■ ACTION ITEM ■
Your copy of the data should match it exactly, leaving out only the pictures.

Recorded data:
+ + + + + + +

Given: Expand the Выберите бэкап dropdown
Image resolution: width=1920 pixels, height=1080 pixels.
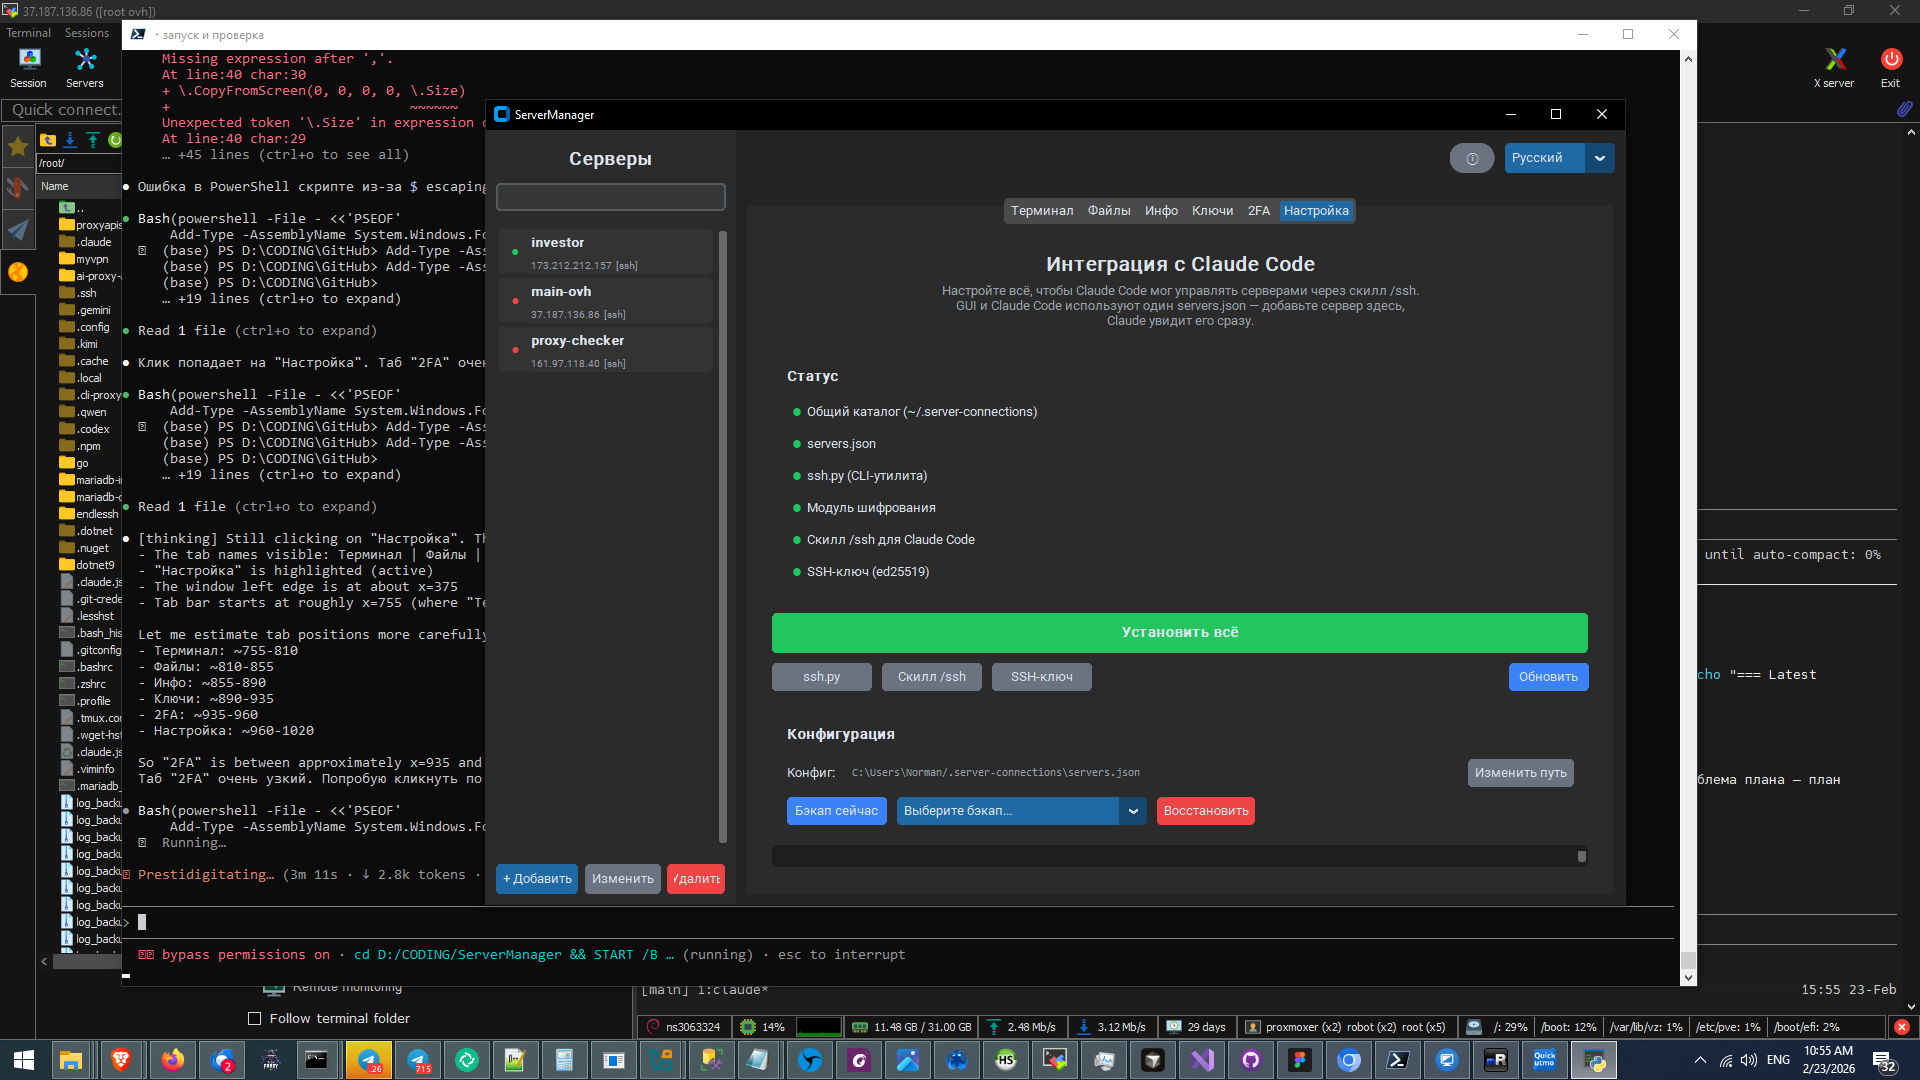Looking at the screenshot, I should tap(1132, 811).
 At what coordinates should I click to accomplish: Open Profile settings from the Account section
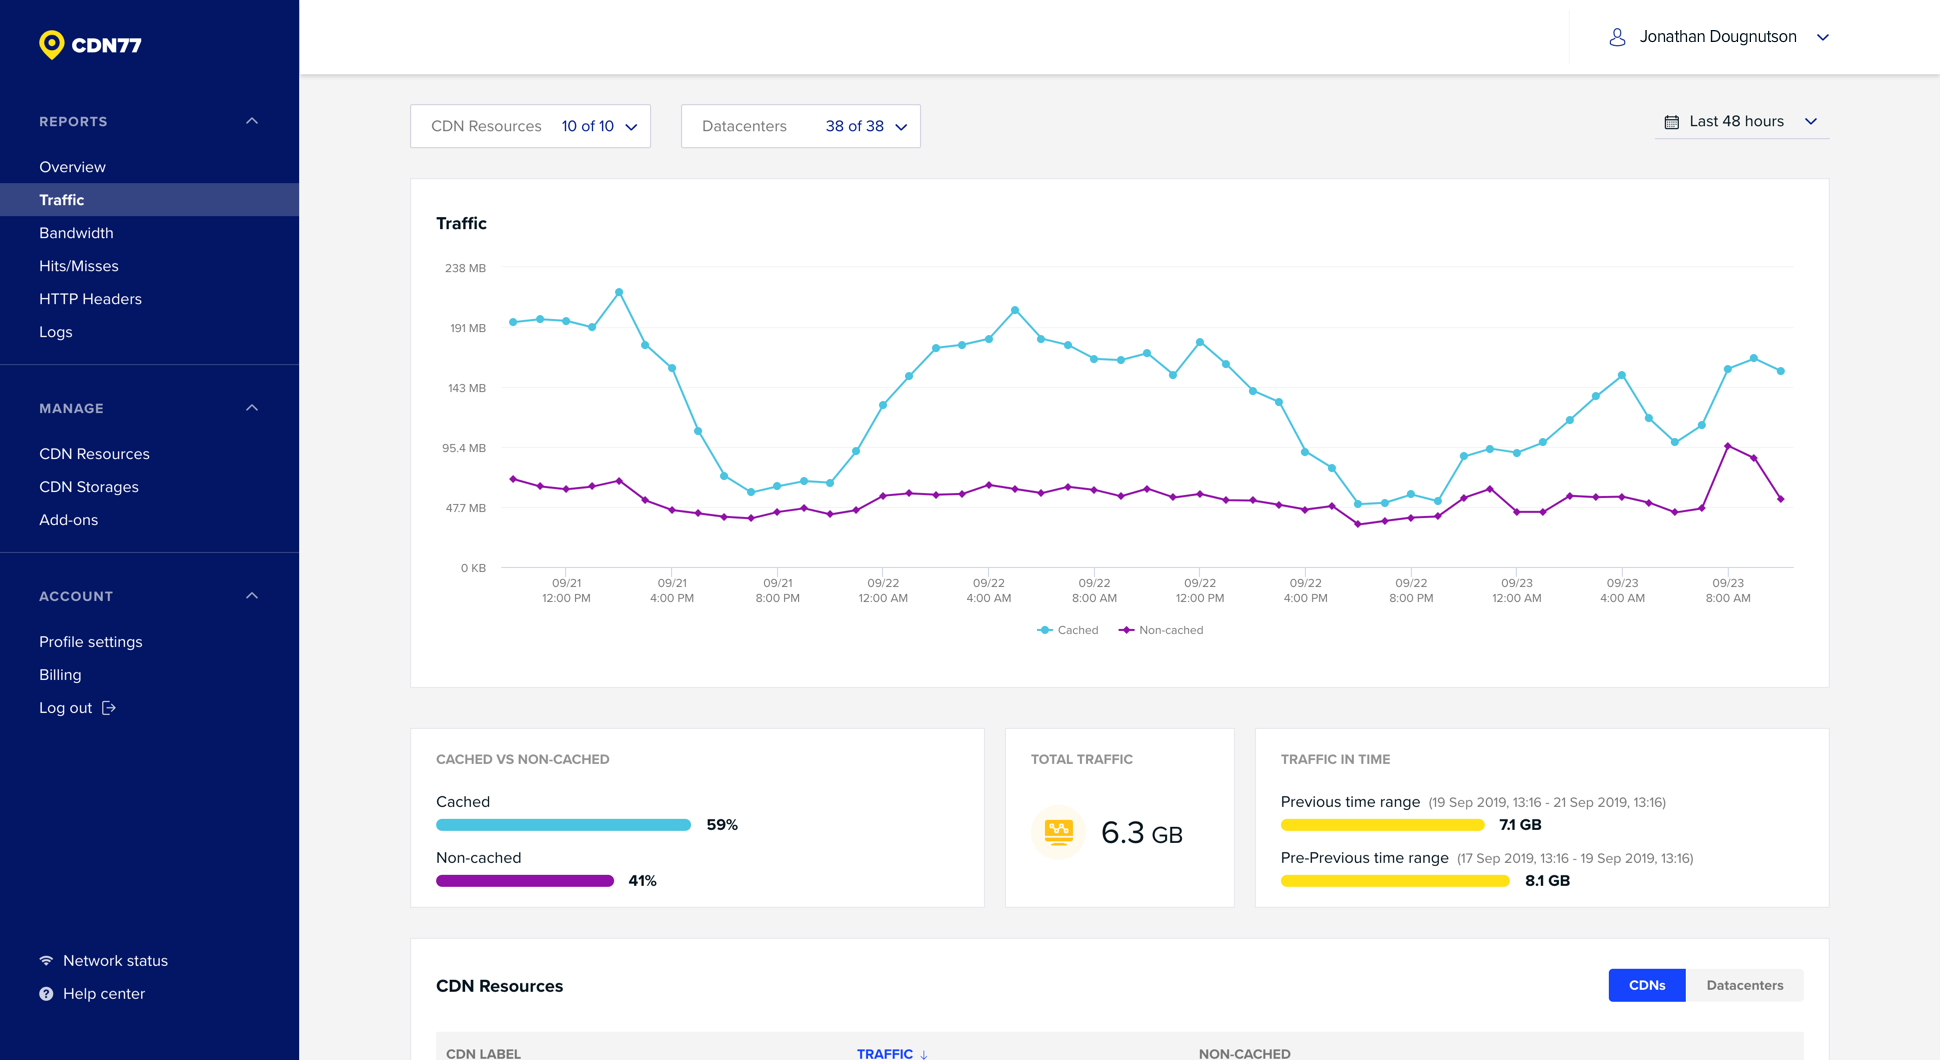[x=91, y=641]
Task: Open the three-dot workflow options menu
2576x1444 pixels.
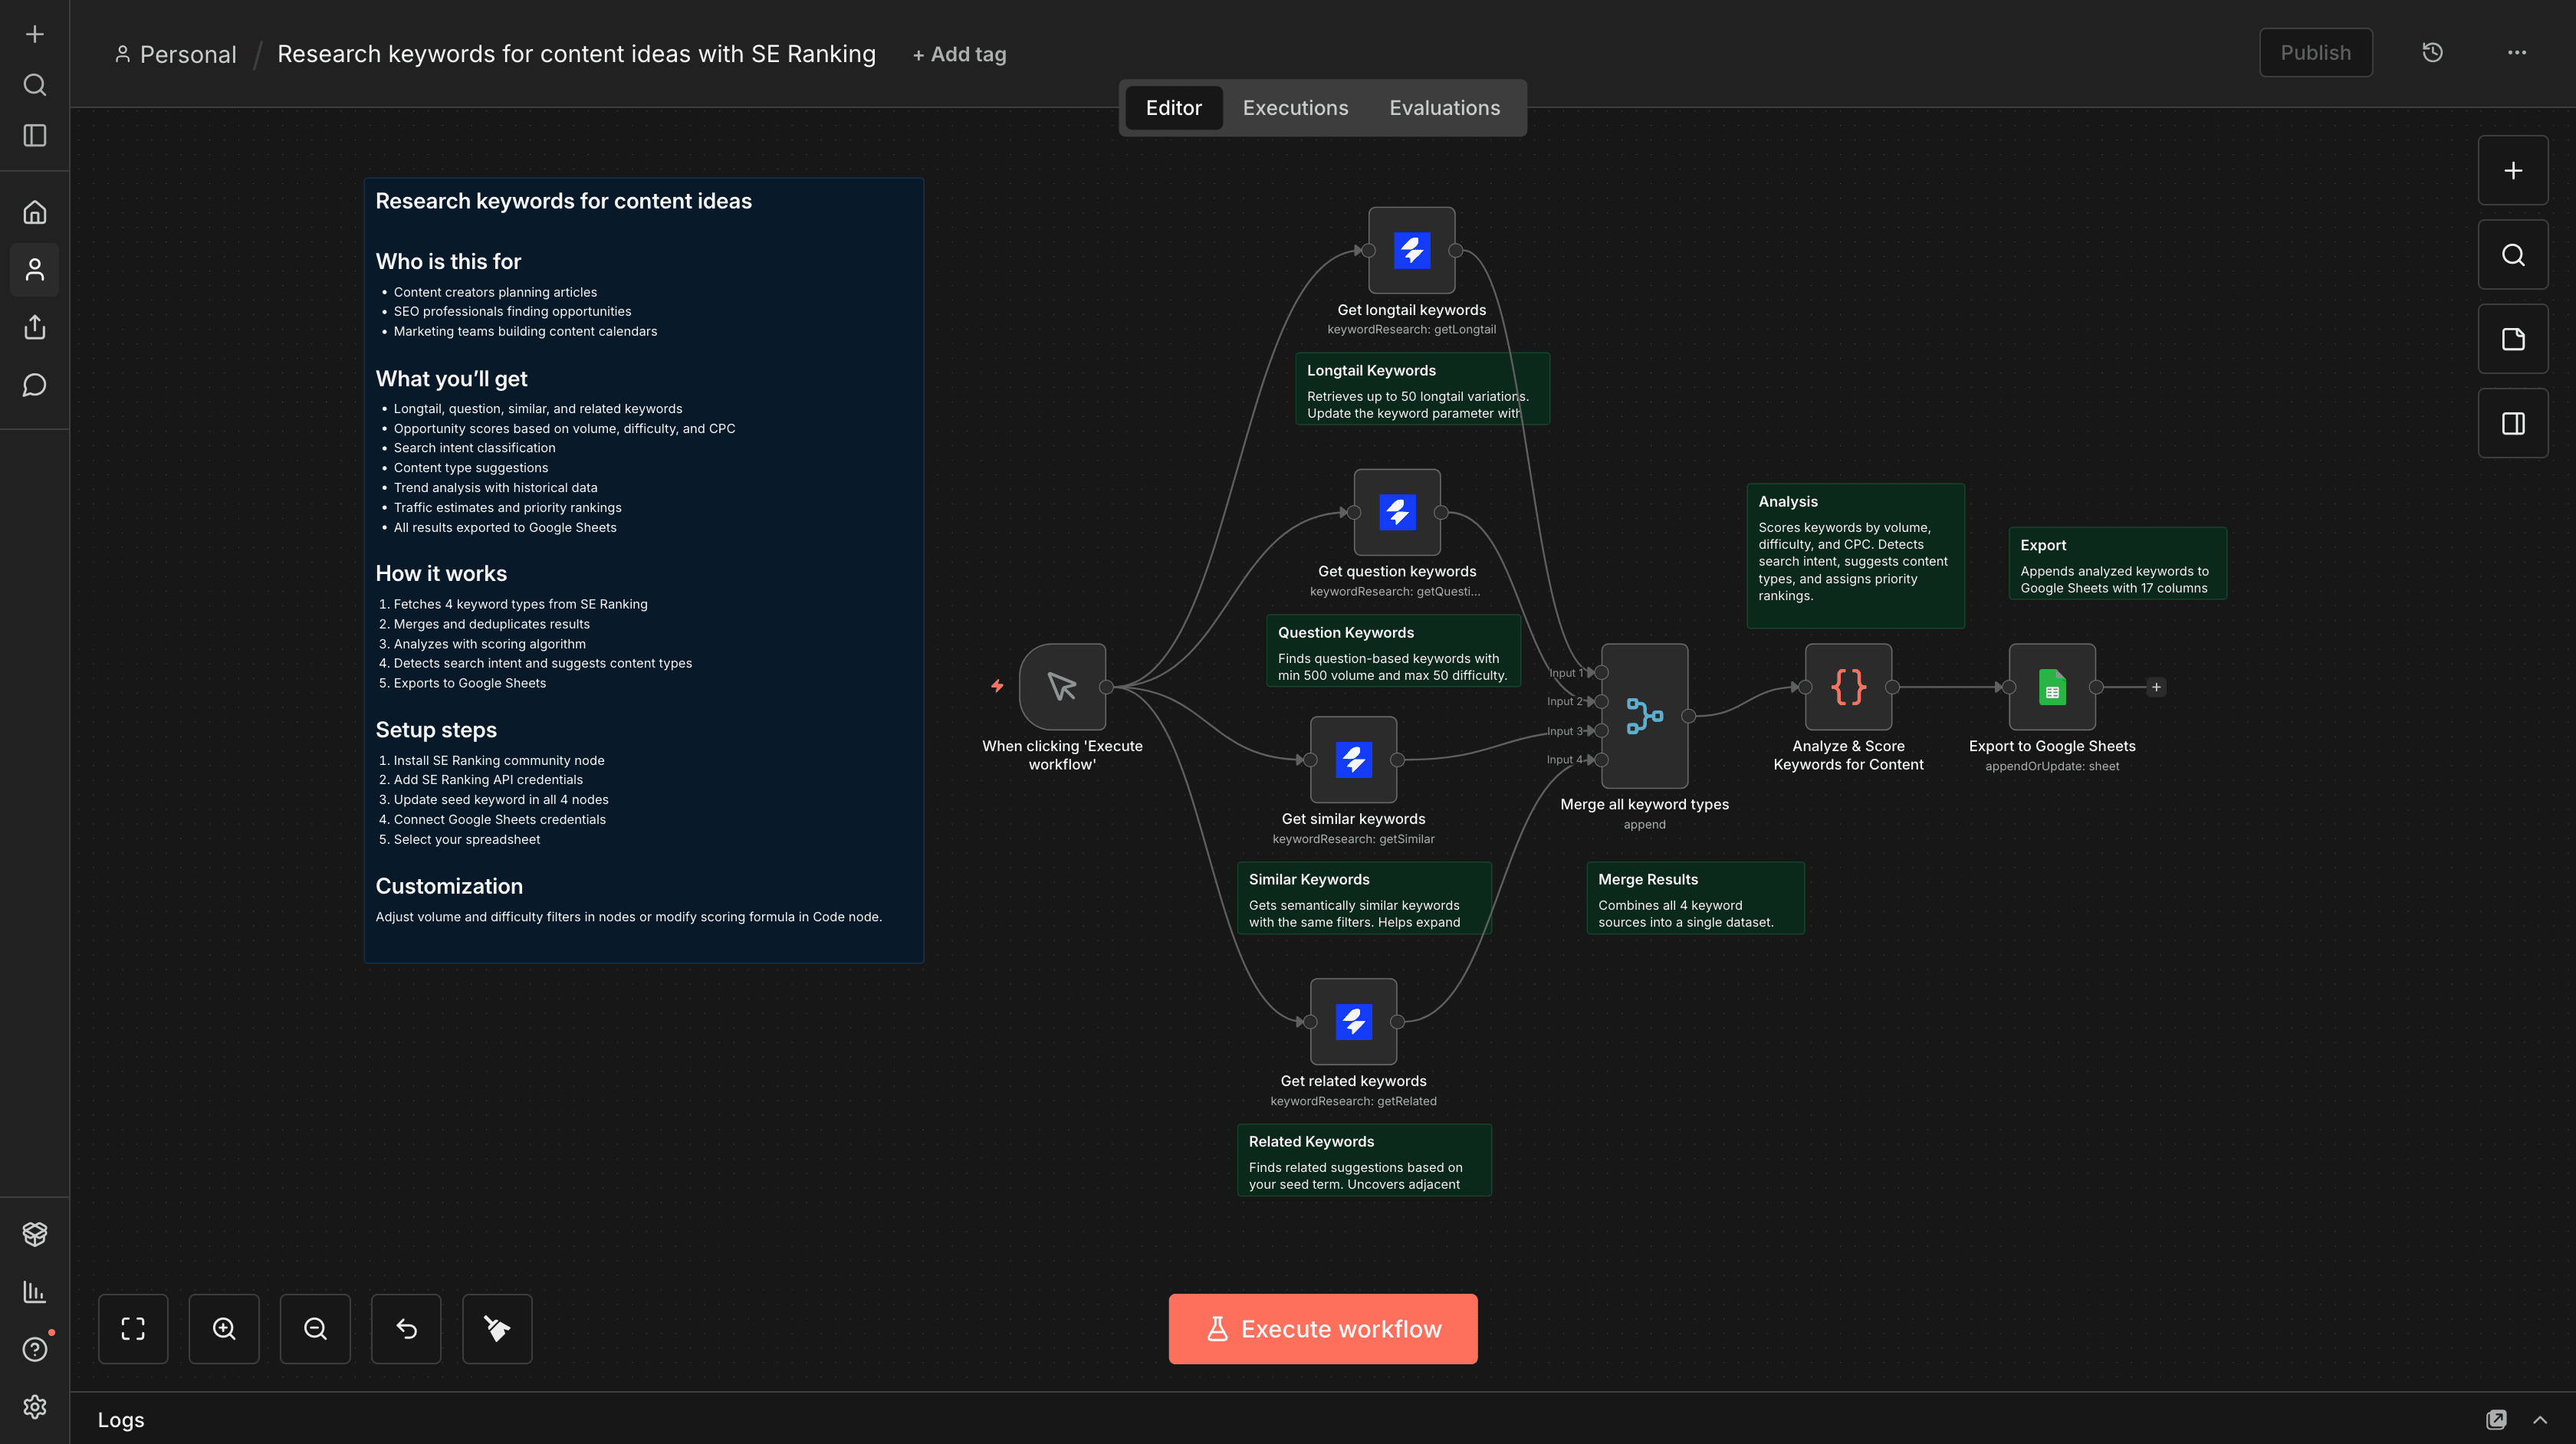Action: (x=2516, y=53)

+ + + + + + +

■ TASK ANSWER ■
Given: Expand the Выберите бэкап dropdown
Image resolution: width=1920 pixels, height=1080 pixels.
Looking at the screenshot, I should tap(1132, 811).
 At what coordinates should I click to accomplish: Open Profile settings from the Account section
[x=91, y=641]
Task: Open the three-dot workflow options menu
2576x1444 pixels.
Action: (x=2516, y=53)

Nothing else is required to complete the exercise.